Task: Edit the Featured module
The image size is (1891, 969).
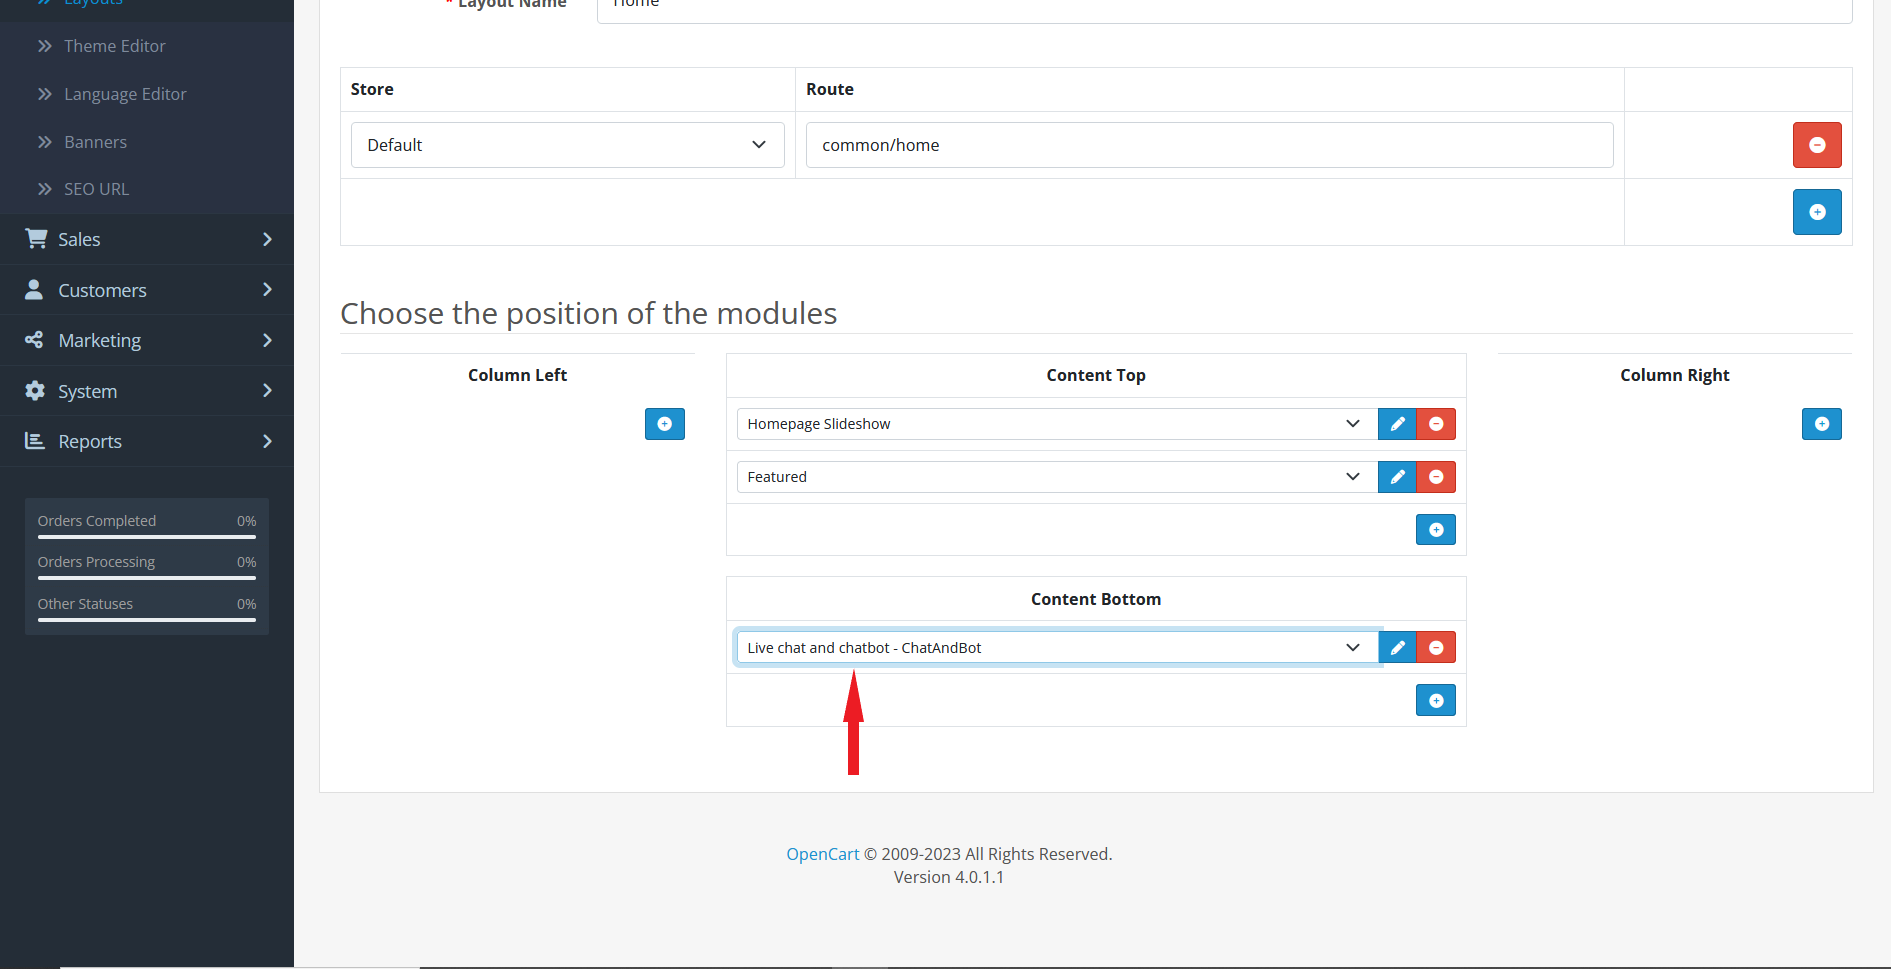Action: [1397, 477]
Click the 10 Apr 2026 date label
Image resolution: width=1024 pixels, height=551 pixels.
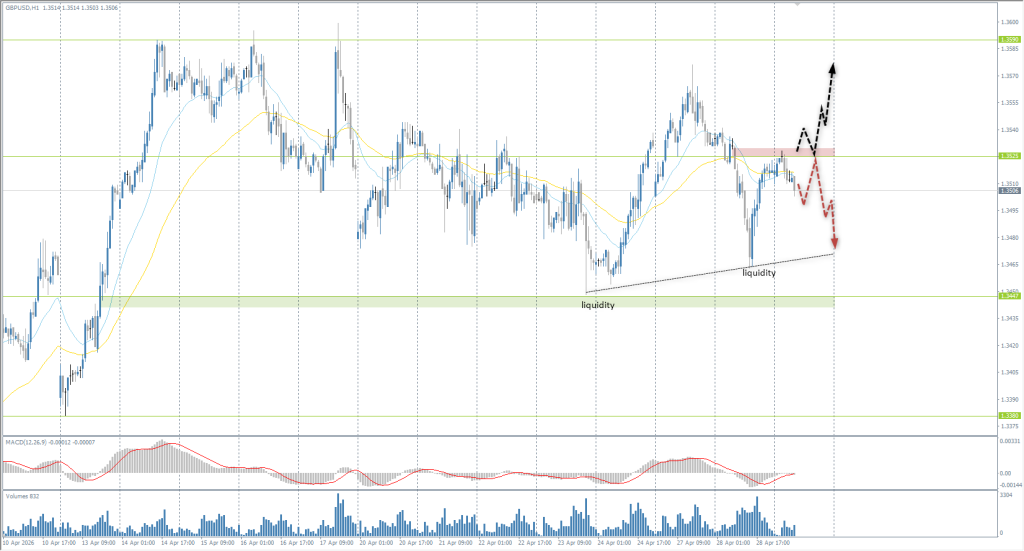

+===+

* _ACTION ITEM_
Only the lines from the one containing "The image size is (1891, 969)." through the end of the data above are to be output, exactly and without pictures.

* _WRITTEN SOLUTION_
The image size is (1891, 969).
Action: [1397, 477]
Click the 10 Apr 2026 date label
Image resolution: width=1024 pixels, height=551 pixels.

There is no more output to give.